EXERCISE PASSAGE below:

What are the symptoms for Mitochondrial Complex 2 Deficiency?

The signs and symptoms of mitochondrial complex II deficiency can vary greatly from severe life-threatening symptoms in infancy to muscle disease beginning in adulthood. Many factors affect symptom and symptom severity, including what gene mutation is involved. Many genes must work together to ensure that the enzyme, complex II (succinate dehydrogenase), can perform its job normally in the body. Changes in the SDHA, SDHB, SDHC, SDHD, SDHAF1, or SDHAF2 genes can all potentially cause complex II deficiency.

End of EXERCISE PASSAGE.
DATA BELOW below:

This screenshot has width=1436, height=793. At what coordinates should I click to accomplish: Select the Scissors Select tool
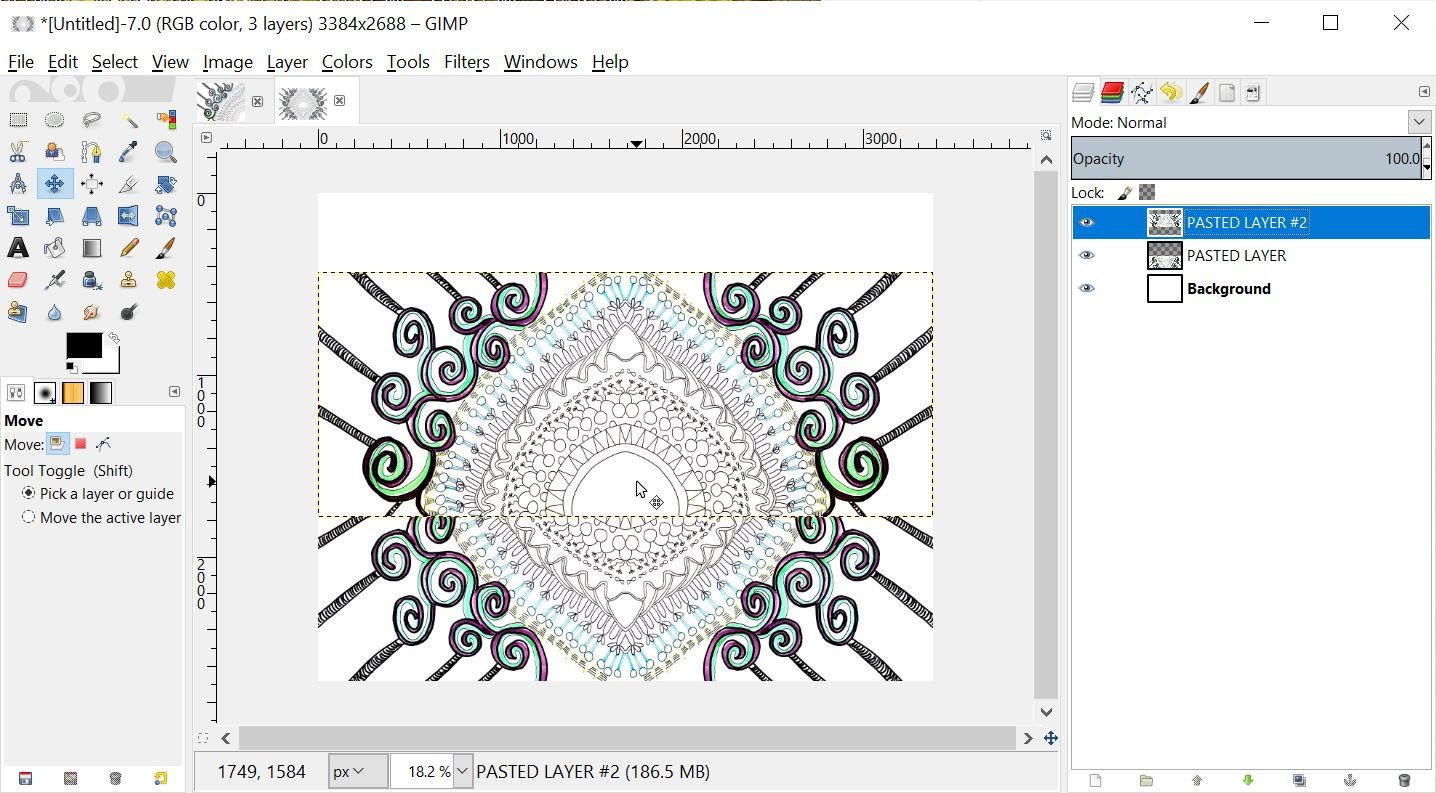pyautogui.click(x=18, y=152)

End of DATA BELOW.

» **HOW TO COMPLETE THIS TASK**: Copy out the whole text on mitochondrial complex II deficiency symptoms word for word.

» **RESPONSE TO THE EXERCISE**:
What are the symptoms for Mitochondrial Complex 2 Deficiency?

The signs and symptoms of mitochondrial complex II deficiency can vary greatly from severe life-threatening symptoms in infancy to muscle disease beginning in adulthood. Many factors affect symptom and symptom severity, including what gene mutation is involved. Many genes must work together to ensure that the enzyme, complex II (succinate dehydrogenase), can perform its job normally in the body. Changes in the SDHA, SDHB, SDHC, SDHD, SDHAF1, or SDHAF2 genes can all potentially cause complex II deficiency.